- DIRECTIONS
Pictures are to be omitted, and every entry below is to be restated exactly.

Stored data
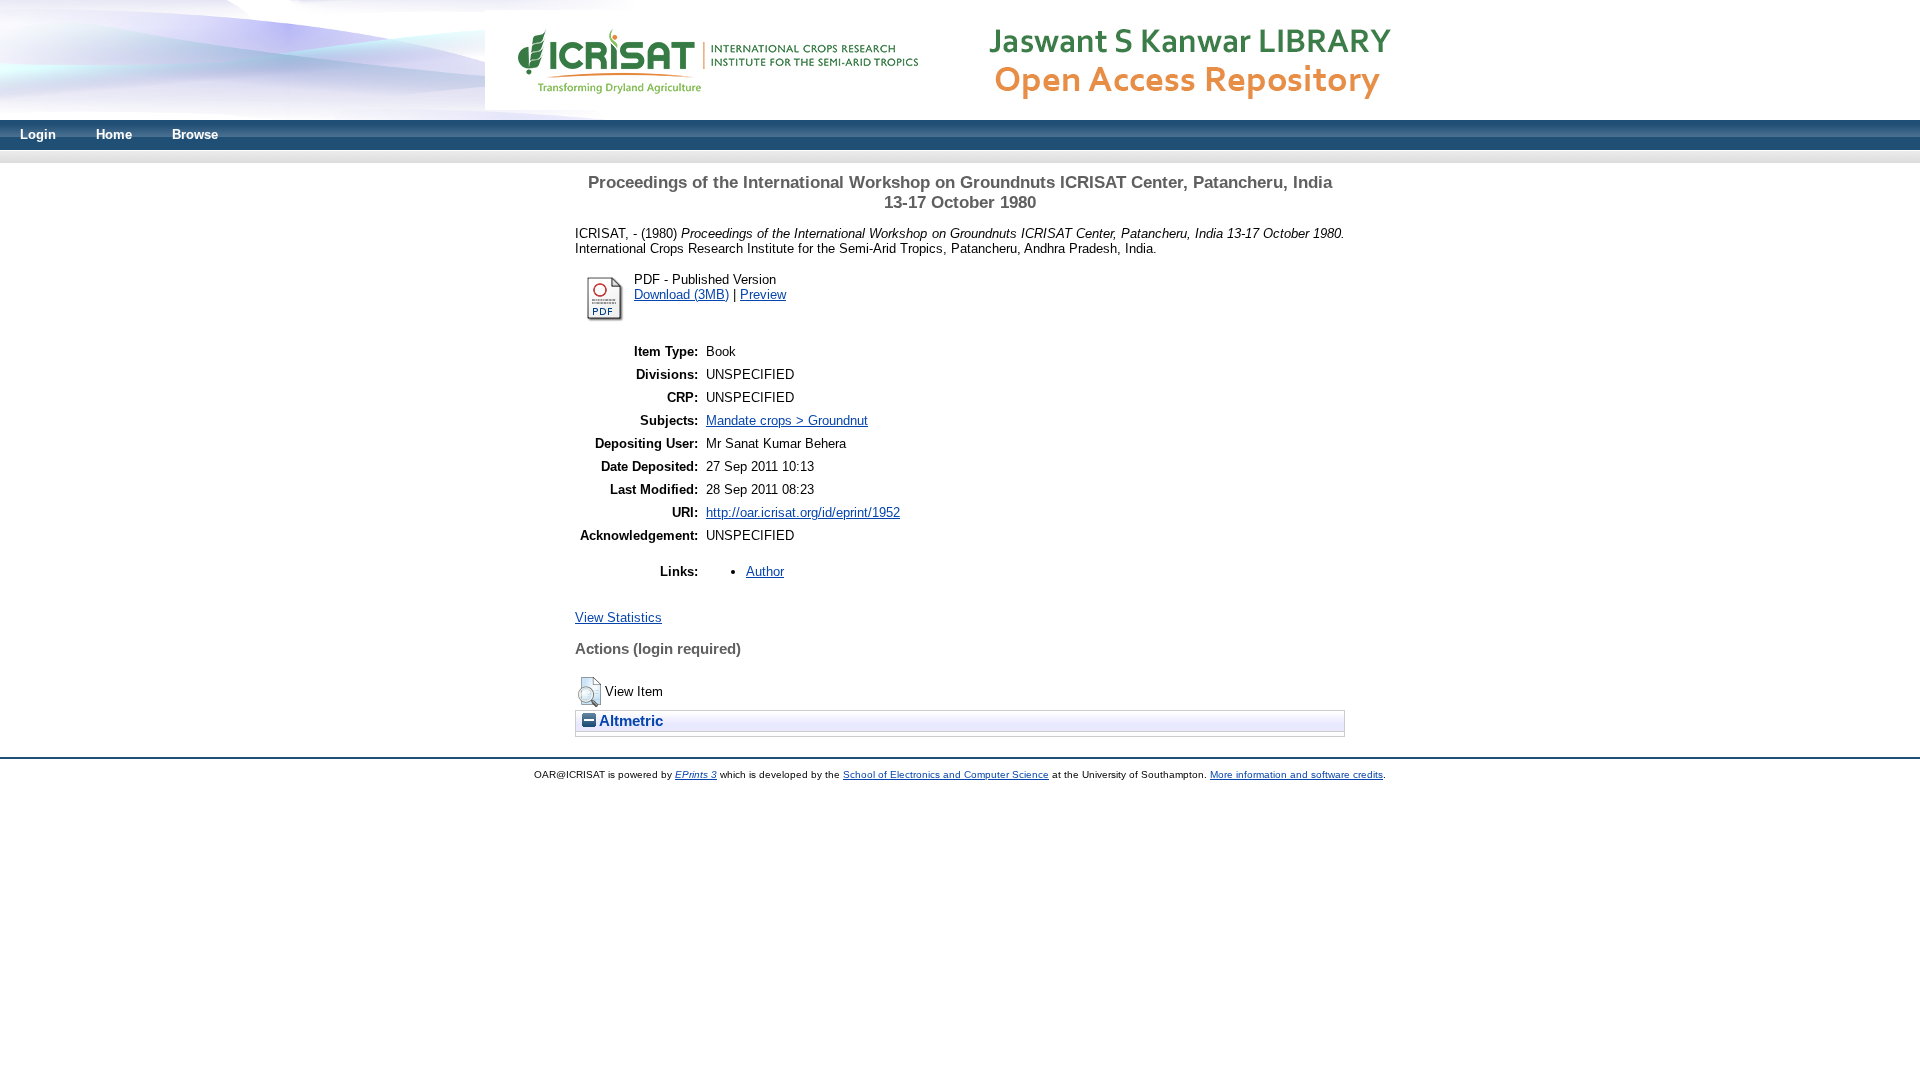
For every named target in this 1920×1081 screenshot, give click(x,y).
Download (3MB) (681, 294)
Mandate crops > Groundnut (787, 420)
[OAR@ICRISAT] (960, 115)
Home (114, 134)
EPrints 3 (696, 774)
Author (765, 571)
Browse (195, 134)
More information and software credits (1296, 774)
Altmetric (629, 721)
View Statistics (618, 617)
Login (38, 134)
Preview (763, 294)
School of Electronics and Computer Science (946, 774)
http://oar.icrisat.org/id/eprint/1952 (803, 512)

- TASK RESPONSE
For every named target in this 1920×1081 screenshot, give click(x,y).
Download (3MB) (681, 294)
Mandate crops > Groundnut (787, 420)
[OAR@ICRISAT] (960, 115)
Home (114, 134)
EPrints 3 (696, 774)
Author (765, 571)
Browse (195, 134)
More information and software credits (1296, 774)
Altmetric (629, 721)
View Statistics (618, 617)
Login (38, 134)
Preview (763, 294)
School of Electronics and Computer Science (946, 774)
http://oar.icrisat.org/id/eprint/1952 (803, 512)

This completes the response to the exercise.